Now, you’re ready to create your first SolidWorks add-in. Open Visual Studio, select ‘Create a new project’

Scroll down to the SolidWorks add-in templates (again, VB .NET is recommended for those with VBA experience), and hit ‘next’. Give the project a name and hit ‘Create’. The sample add-in provided by the SolidWorks SDK includes all of the code necessary to register the add-in, connect to SolidWorks, add sample menu items and set up a property manager page. The sample also includes an event handler class with access to commonly used SolidWorks events (such as opening, closing and saving documents).

If you have ever poked around the windows registry, you may have noticed that every application has an alphanumeric identifier. This randomly generated 36 character string is called a Globally Unique Identifier (GUID), ensures that no two applications are assigned the same value (hence the ‘globally unique’ moniker). You’ll need to generate your own GUID for your application, which is easy thanks to the web. When you have created a GUID and copied to your clipboard, replace the GUID at the top of the SwAddin.vb file (or SwAddin.cs if you created a C# add-in) in your Visual Studio project, like this C# example from the Versa Note add-in:

[Guid("BB75C0FD-3720-45E5-8B80-2ACB34900F7E"), ComVisible(true)]
    Description = "Versa Note AddIn",
    Title = "Versa Note",
    LoadAtStartup = true

Depending on the version of Windows you are running and other software on your system, the project may not be configured for the version of .NET installed. To check this, right click on the project name in the Visual Studio solution explorer and select ‘Properties’. Under the ‘Application’ tab, ensure a ‘Target Framework’ is selected from the dropdown.

The latest .NET framework is 4.8, and generally speaking this is the safest choice. If you want to ensure maximum compatibility across systems in your organization without the hassle of upgrading the .NET framework on every system, you may opt to select the lowest available framework (or even install a lower framework on your development system). After selecting the target framework, you will be prompted to confirm the change; hit ‘Yes’ to proceed.
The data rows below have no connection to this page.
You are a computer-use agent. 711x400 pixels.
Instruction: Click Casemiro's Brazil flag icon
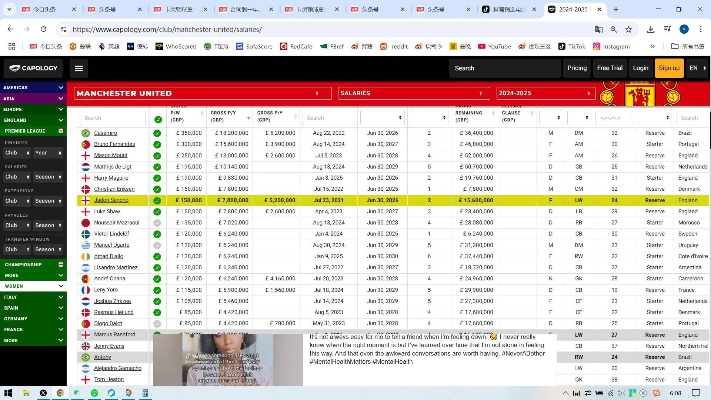click(86, 133)
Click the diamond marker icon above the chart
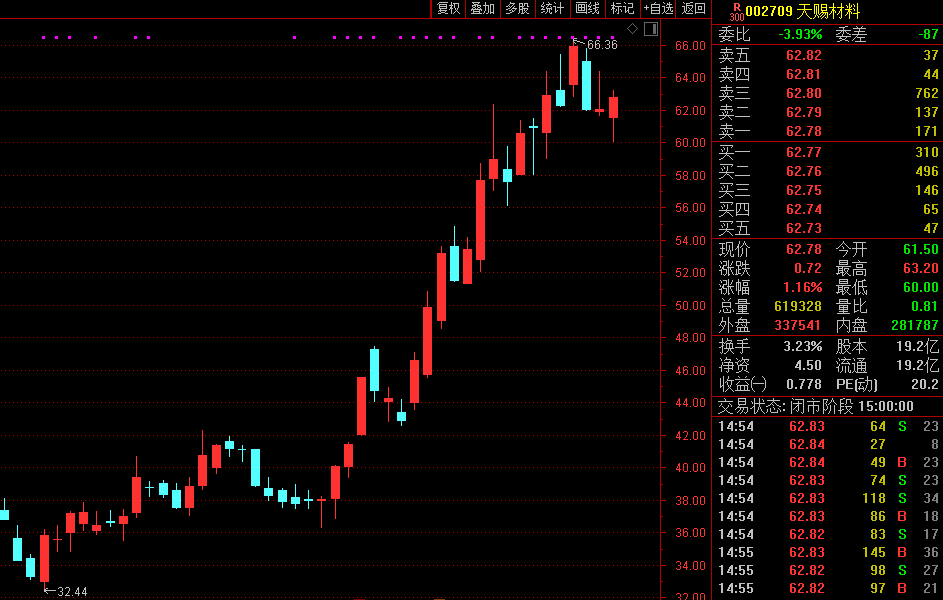Viewport: 943px width, 600px height. (x=632, y=28)
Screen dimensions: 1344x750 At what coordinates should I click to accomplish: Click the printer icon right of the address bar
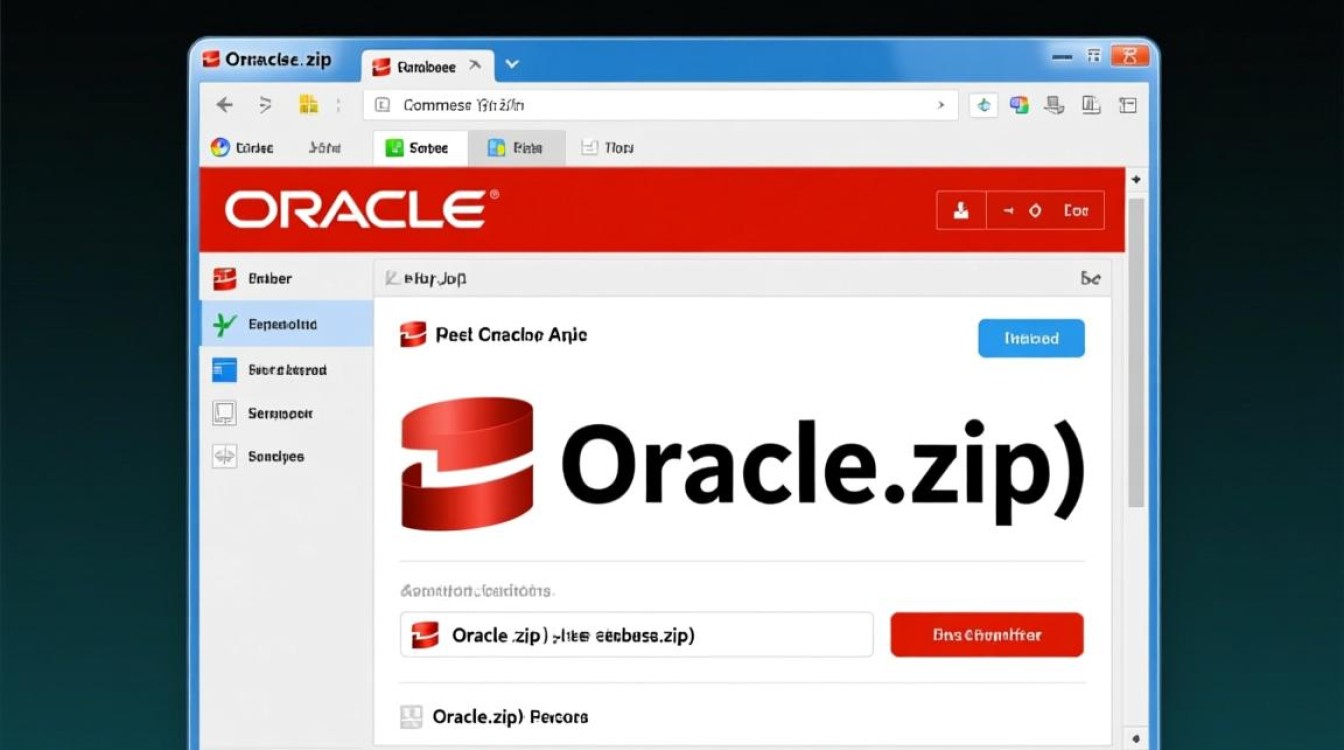coord(1054,104)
Now you’re ready to build and test your very first SolidWorks add-in. Assuming the computer you installed Visual Studio on also has SolidWorks, you simply need to select the ‘Release’ solution configuration (which should be in the ‘Standard’ toolbar in Visual Studio) and under the Build menu, select ‘Build Solution’. Assuming the build completes with no errors, open SolidWorks and open the ‘Tools’ menu. You should see an add-in called ‘VB Addin’ or ‘C# Addin’ (the displayed name of the add-in can be modified in the SwAddin.vb (or SwAddin.cs) file):

#region UI Methods
public void AddCommandMgr()
    ICommandGroup cmdGroup;
    if (iBmp == null)
        iBmp = new BitmapHandler();
    Assembly thisAssembly;
    int[] cmdIndex = new int[4]; //, cmdIndex1;
    string Title = "C# Addin", ToolTip = "C# Addin";

That’s it for now. I’d love to hear your feedback, and suggestions for future topics. Given that there are endless applications for SolidWorks add-ins, it is hard to answer every possible question, but I will continue to pick interesting tidbits from the Versa Note development journey, with a focus on the SolidWorks specific aspects (since that’s why you’re here, right?)